In March 2010, the student was riding on a city bus when a man in front of her collapsed. Two Newark police officers responded to the emergency. Meanwhile, she began recording the incident on her cell phone. The police officers asked her to stop upon realizing that she was recording.
When the student refused, the lawsuit alleges that the police officers grabbed her arm, pull her off the bus, handcuffed and arrested her, took away her cell phone, deleted the video footage, ignored her request to call her mother, and took her to a juvenile processing center, then to an adult processing center.
The student was then released, without charge, and dropped off at her mother’s workplace. The lawsuit was filed by the American Civil Liberties Union of New Jersey (ACLU-NJ) and the Seton Hall Law School Center for Social Justice. It alleges illegal search, seizure, and detention.
By law, filming in public places is completely legal. (A signed release is only required if the footage will be broadcasted for commercial purposes). If the filming obstructed with police activity, it would have been prohibited. However, the lawsuit alleges that the student was at least 10 feet away and therefore did not interfere with police activity.
The Newark Police Department has been the target of several allegations in the past few years.
In 2010, a plain clothes Newark police officer beat and subdued a 15-year-old boy. The police officer attacked the youth without an obvious physical provocation, as seen in the video footage below. The teen suffered cuts in his face, his braces tore through his lips, and some of his dreadlocks were ripped from his scalp.
Below is footage of the incident:
In 2008, when a CBS cameraman was filming a protest in Newark against street violence, a Newark Police officer handcuffed him, placed him in a chokehold, and put him in a police cruiser.
The police officer did so after the CBS cameraman refused to stop filming upon the request of the police officer.
Below is footage of the incident:
In 2010, the ACLU-NJ filed a lawsuit to request that the US Department of Justice investigate the Newark Police Department. The lawsuit alleges that the Newark Police Department has “engage[d] in a pattern or practice of conduct by law enforcement officers . . . that deprives persons of rights, privileges or immunities secured or protected by the Constitution or laws of the United States.”
The lawsuit described 407 allegations of misconduct. Below are some of them:
- A witness in a murder trial was intimidated by police officers who threatened to go to her home and “knock down some doors.” The police eventually obtained a search warrant and raided her house. During the raid, “the officers involved ransacked [her] apartment, stole money and other property, and generally terrorized [her] and her children.”
- When a prisoner was in custody, another prisoner asked him where one can file an internal affairs complaint. The prisoner answered the question.

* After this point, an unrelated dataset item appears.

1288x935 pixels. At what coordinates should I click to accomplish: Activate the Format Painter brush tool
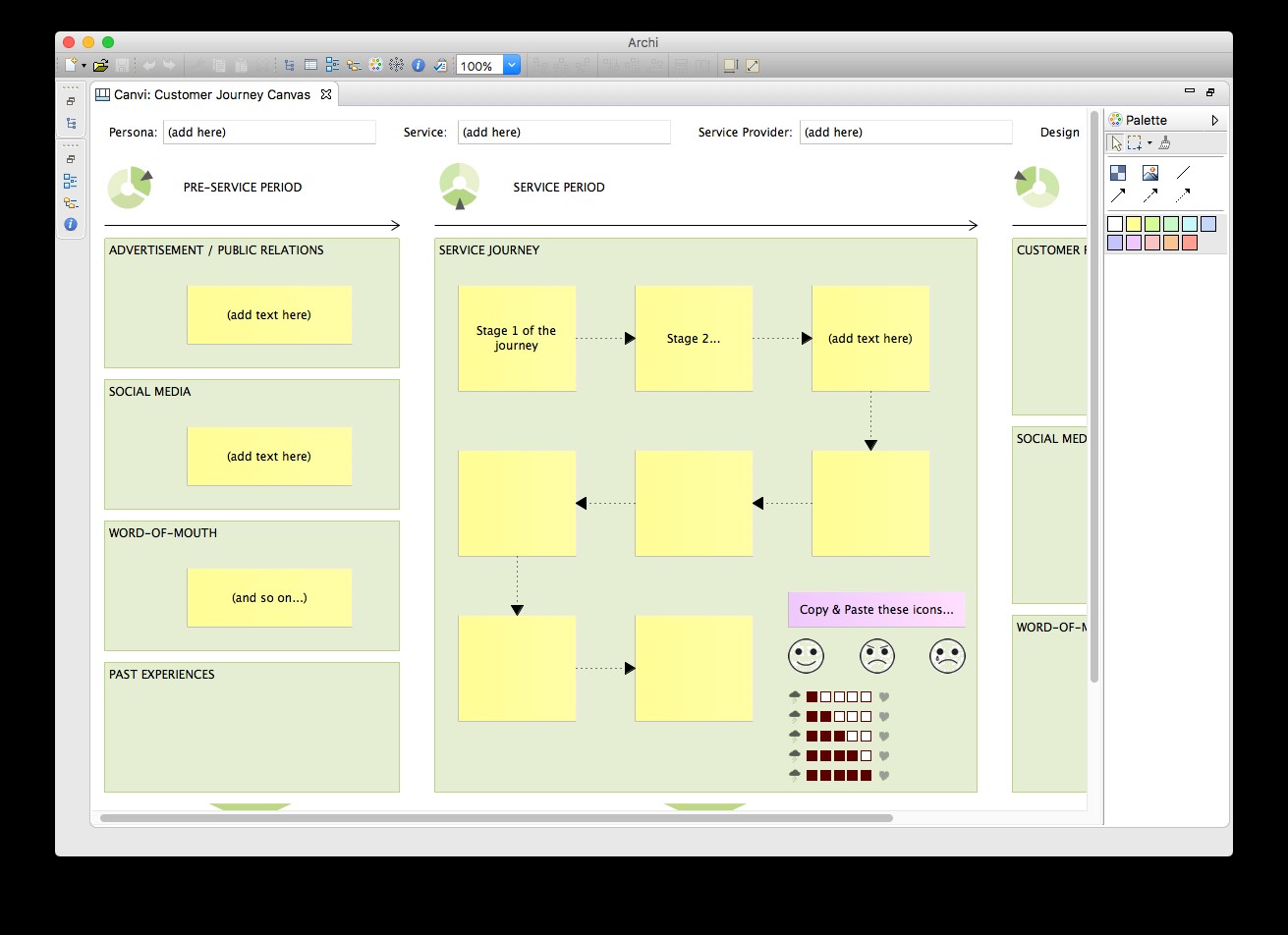(x=1164, y=143)
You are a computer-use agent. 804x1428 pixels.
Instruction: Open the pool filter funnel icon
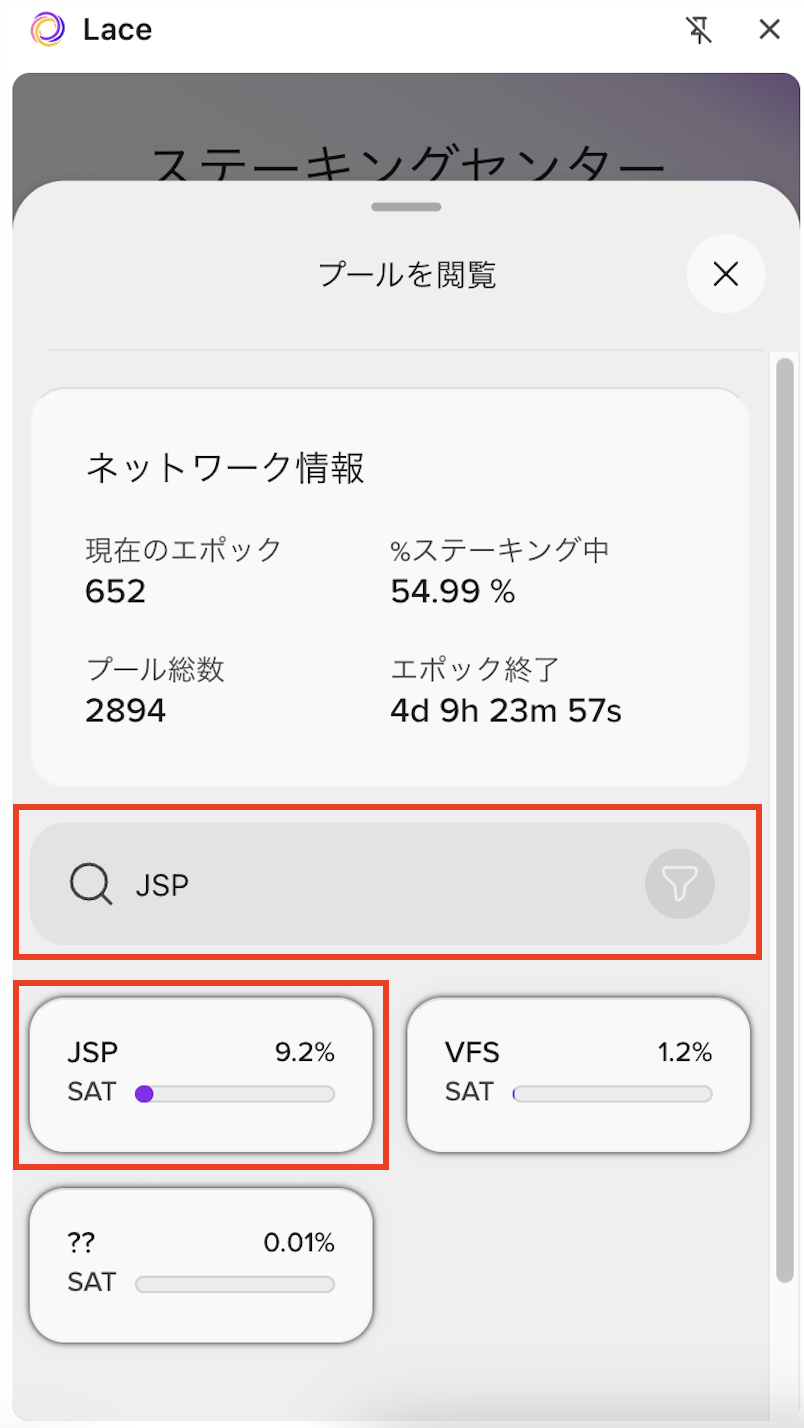(x=680, y=884)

After a police officer heard his answer, he struck the prisoner on the face and body, “resulting in broken bones and facial fractures.” The prisoner's “jaw [was] broken in two places, so that it had to be wired shut and a metal plate inserted in his chin.”
- A juvenile was ordered by police officers to admit involvement in a crime. When he refused, the officers threatened to throw him over a bridge. When told by a supervisor to take the juvenile home, the police officers instead “took him to a secluded location, beat him, urinated on him, and left him there.” The juvenile complained to internal affairs and submitted the t-shirt he was wearing during the incident as evidence. However, the Newark Police Department “claimed it found no evidence of urine on the shirt” and then claimed to have lost the shirt.
- A minor was “violently” arrested on car theft charges. He was kept ounder “house arrest” for over 2 months until the police caught the real thief.
- A man was accused of drinking in public by the police. He was then, “at gunpoint,” ordered “on his knees against the gate of his residence,” struck numerous times, and had beer poured in his face.
- A man dated a woman whose girlfriend’s mother dated a police officer. The man got in an argument with his girlfriend and damaged her mother’s car. The girlfriend’s mother’s boyfriend then “organized a posse,” “forcefully” entered the man’s house, beat him up, sprayed “a chemical spray in his eyes.” When he was taken to the hospital, another police officer beat him. Then, “the officers filed assault charges against him, and waited five days before taking [him] before a judge.
The Newark Police Department did not immediately return IBTimes’ request for comments.